TEXT SECTION.
For functions that take multiple arguments one can instead use the Pool.starmap() function (save as mp_starmap.py or download here)

import multiprocessing as mp

def power_n(x, n):
    return x ** n

if __name__ == '__main__':
    nprocs = mp.cpu_count()
    print(f"Number of CPU cores: {nprocs}")

    with mp.Pool(processes=nprocs) as pool:
        result = pool.starmap(power_n, [(x, 2) for x in range(20)])
    print(result)
    

Interactive environments

Functionality within multiprocessing requires that the __main__ module be importable by children processes. This means that for example multiprocessing.Pool will not work in the interactive interpreter. A fork of multiprocessing, called multiprocess, can be used in interactive environments like Jupyter.

multiprocessing has a number of other methods which can be useful for certain use cases, including Process and Queue which make it possible to have direct control over individual processes. Refer to the See also section below for a list of external resources that cover these methods.

At the end of this episode you can turn your attention back to the word-count problem and practice using multiprocessing pools of processes.

MPI

The message passing interface (MPI) is a standard workhorse of parallel computing. Nearly all major scientific HPC applications use MPI. Like multiprocessing, MPI belongs to the distributed-memory paradigm.

The idea behind MPI is that:

  • Tasks have a rank and are numbered 0, 1, 2, 3, …

  • Each task manages its own memory

  • Each task can run multiple threads

  • Tasks communicate and share data by sending messages.

  • Many higher-level functions exist to distribute information to other tasks and gather information from other tasks.

  • All tasks typically run the entire code and we have to be careful to avoid that all tasks do the same thing.

mpi4py provides Python bindings for the Message Passing Interface (MPI) standard. This is how a hello world MPI program looks like in Python:

from mpi4py import MPI

comm = MPI.COMM_WORLD
rank = comm.Get_rank()

MATERIAL.
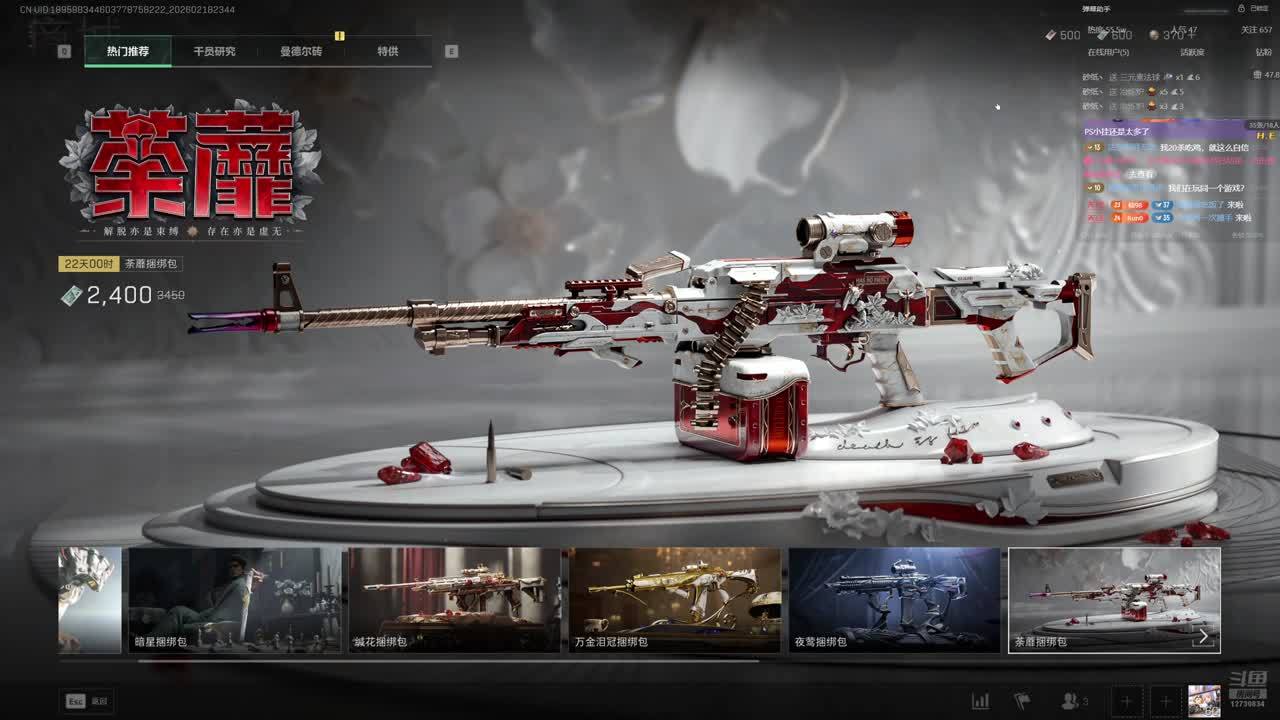Choose the 绒花捆绑包 bundle thumbnail
This screenshot has height=720, width=1280.
point(454,600)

TASK PROMPT.
Return the whole text on Python multiprocessing and MPI above, word for word and unchanged.

EXERCISE RESPONSE.
For functions that take multiple arguments one can instead use the Pool.starmap() function (save as mp_starmap.py or download here)

import multiprocessing as mp

def power_n(x, n):
    return x ** n

if __name__ == '__main__':
    nprocs = mp.cpu_count()
    print(f"Number of CPU cores: {nprocs}")

    with mp.Pool(processes=nprocs) as pool:
        result = pool.starmap(power_n, [(x, 2) for x in range(20)])
    print(result)
    

Interactive environments

Functionality within multiprocessing requires that the __main__ module be importable by children processes. This means that for example multiprocessing.Pool will not work in the interactive interpreter. A fork of multiprocessing, called multiprocess, can be used in interactive environments like Jupyter.

multiprocessing has a number of other methods which can be useful for certain use cases, including Process and Queue which make it possible to have direct control over individual processes. Refer to the See also section below for a list of external resources that cover these methods.

At the end of this episode you can turn your attention back to the word-count problem and practice using multiprocessing pools of processes.

MPI

The message passing interface (MPI) is a standard workhorse of parallel computing. Nearly all major scientific HPC applications use MPI. Like multiprocessing, MPI belongs to the distributed-memory paradigm.

The idea behind MPI is that:

  • Tasks have a rank and are numbered 0, 1, 2, 3, …

  • Each task manages its own memory

  • Each task can run multiple threads

  • Tasks communicate and share data by sending messages.

  • Many higher-level functions exist to distribute information to other tasks and gather information from other tasks.

  • All tasks typically run the entire code and we have to be careful to avoid that all tasks do the same thing.

mpi4py provides Python bindings for the Message Passing Interface (MPI) standard. This is how a hello world MPI program looks like in Python:

from mpi4py import MPI

comm = MPI.COMM_WORLD
rank = comm.Get_rank()